The couple from Hollywood returned to Heartlands to surprise Kelly as she was presented with a Compassion Card in recognition of her quick-thinking actions.
Compassion Cards were launched by the Trust last year and are awarded to nurses who are nominated by their colleagues or members of the public for demonstrating particular kindness, empathy and regularly going the extra mile for their patients.

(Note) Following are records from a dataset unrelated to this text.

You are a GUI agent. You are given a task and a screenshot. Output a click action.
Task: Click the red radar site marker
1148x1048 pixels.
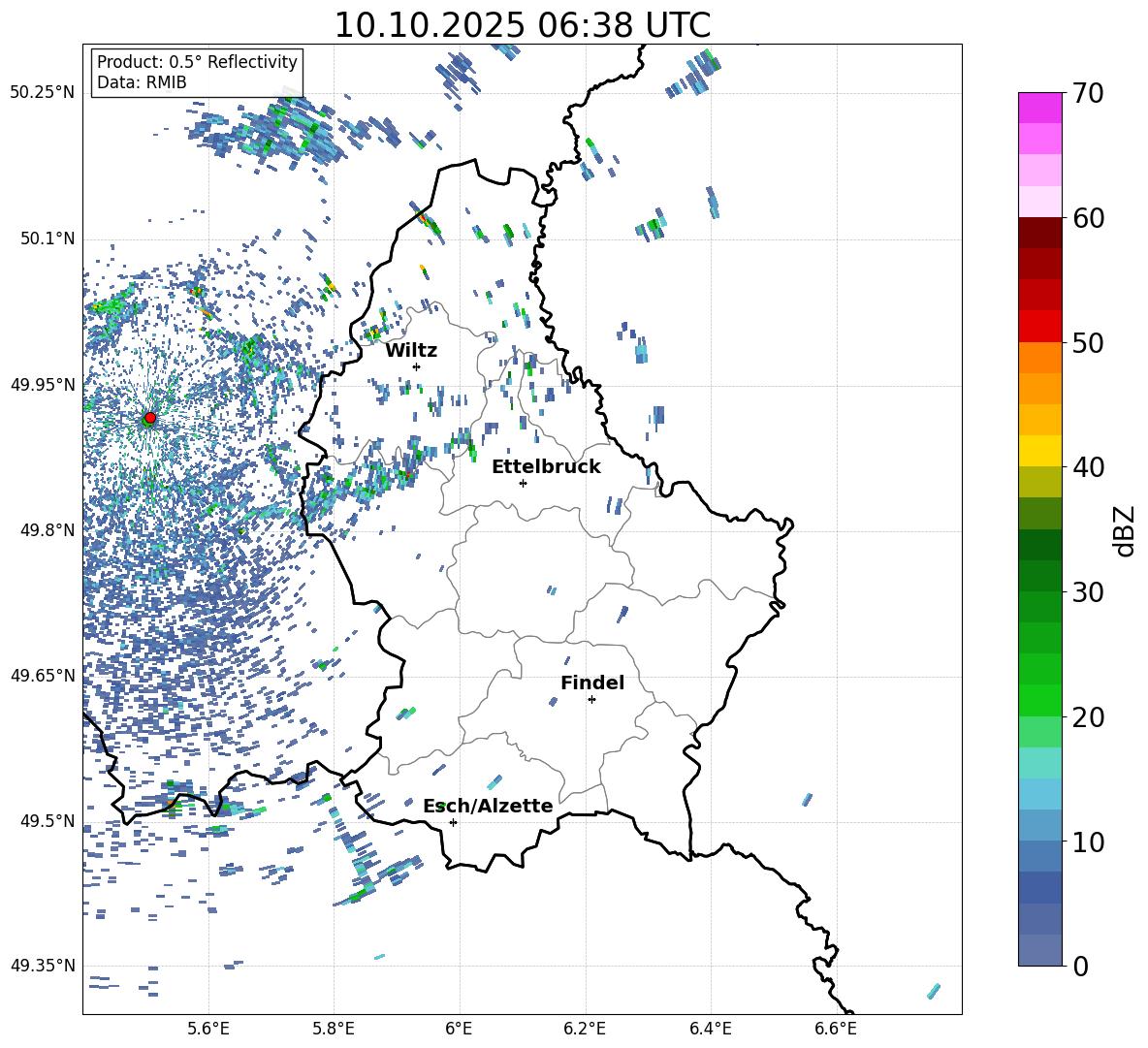tap(149, 418)
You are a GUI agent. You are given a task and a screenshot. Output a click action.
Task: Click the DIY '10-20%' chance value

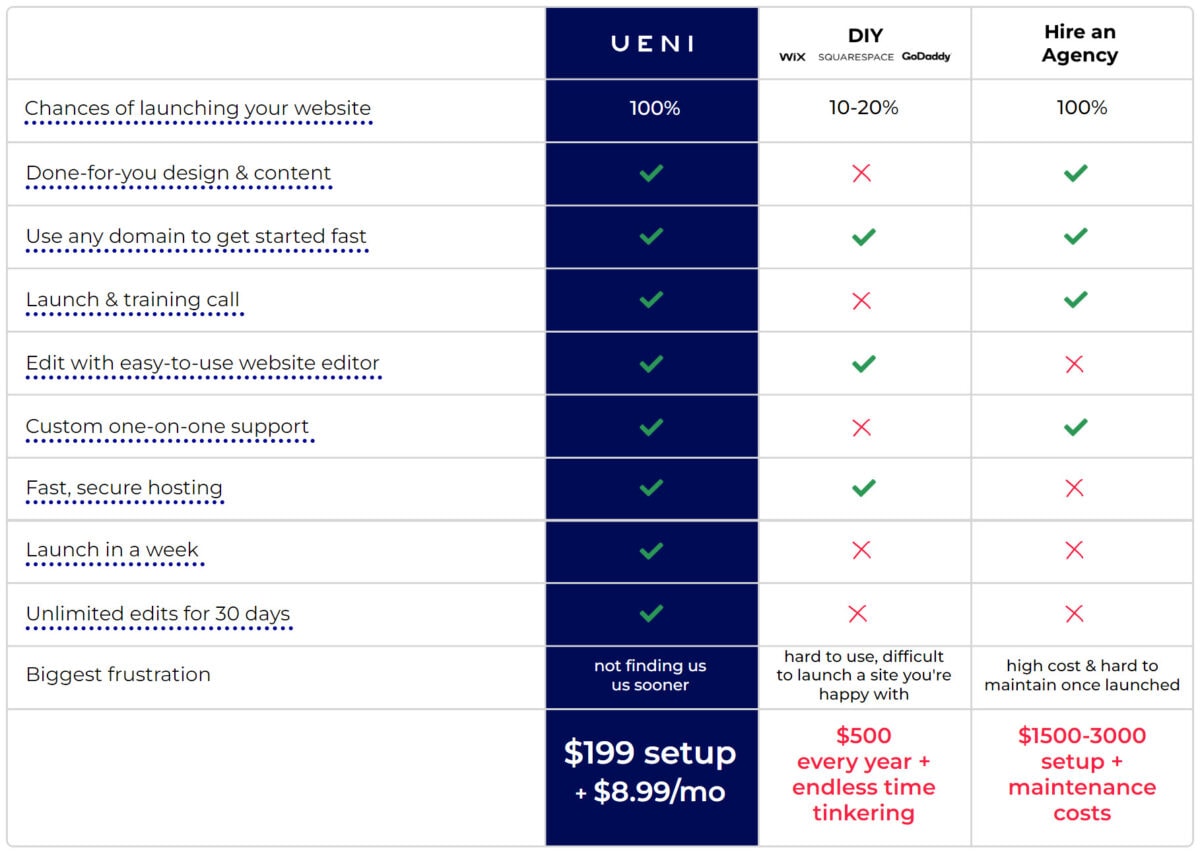(x=863, y=108)
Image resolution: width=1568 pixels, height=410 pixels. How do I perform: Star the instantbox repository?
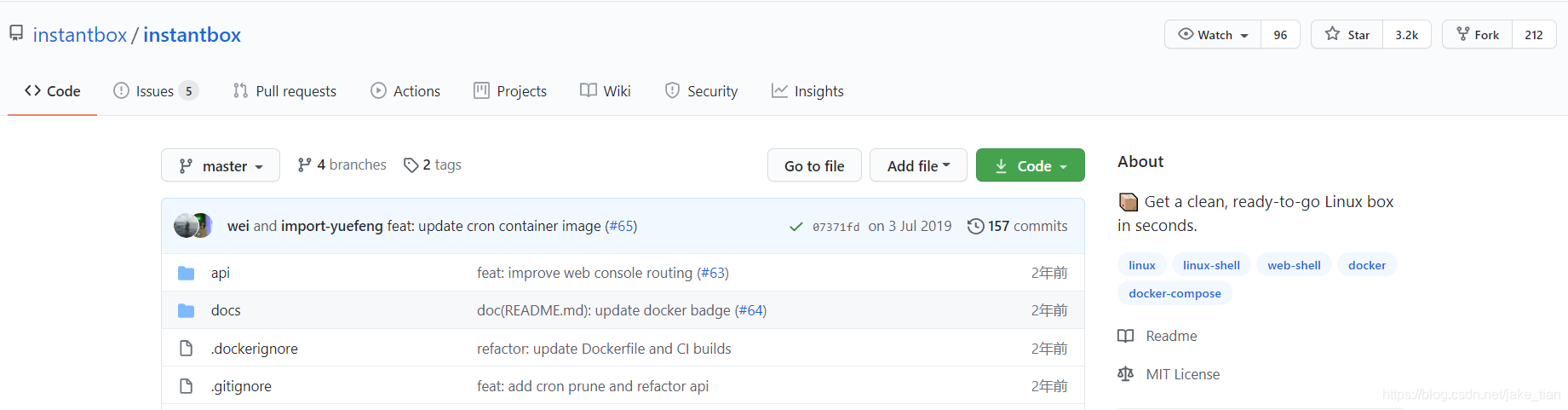[x=1348, y=35]
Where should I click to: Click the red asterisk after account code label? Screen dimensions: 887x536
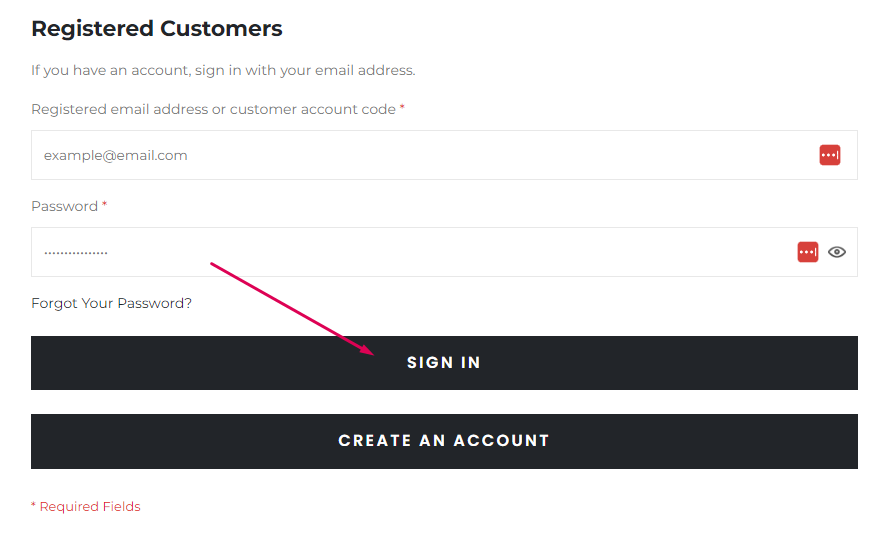[402, 107]
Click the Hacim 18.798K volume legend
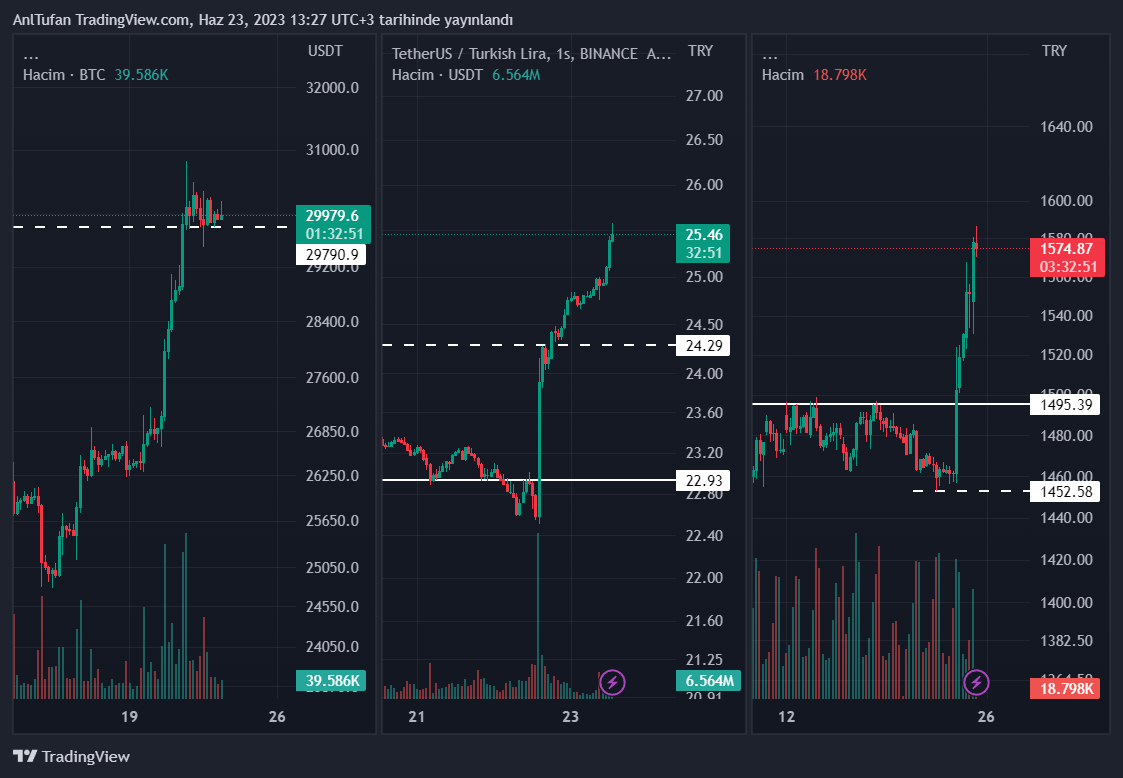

Talking of the experience, Kelly said: “It threw me quite a bit as I had no team with me but luckily I was able to use the automatic defibrillator in Touchwood. It was just instinct. It has been wonderful to see James again and I’m overwhelmed to be recognised in this way.”
James said: “I am very grateful for everyone that cared for me whilst I was here. Everyone was always going round with a smile on their face, always happy, it was lovely.”
Speaking of Kelly, James added: “It was a case of right place, right time. I can’t thank her enough.”
Andy Cole, general manager at Touchwood, adds: “The health and safety of our guests is our number one priority, which is why we have had Automated External Defibrillators on site, along with a fully trained team, for over 10 years. We are delighted that our equipment was able to assist Kelly in saving the life of Mr Cooper and we wish him all the best.”
Many calls have been made across the country appealing for more public defibrillators to be placed in communities. Administering an electric shock through the chest wall is the most important method of helping someone to recover from a cardiac arrest.
The British Heart Foundation estimates survival chances for cardiac arrest victims reduce by 10 per cent for every minute they go without CPR and defibrillation.
Touchwood is equipped with several defibrillators, donated by the British Heart Foundation. Members of the Touchwood team have been trained to administer first aid and use a defibrillator correctly, following intensive training with the West Midlands Ambulance Service.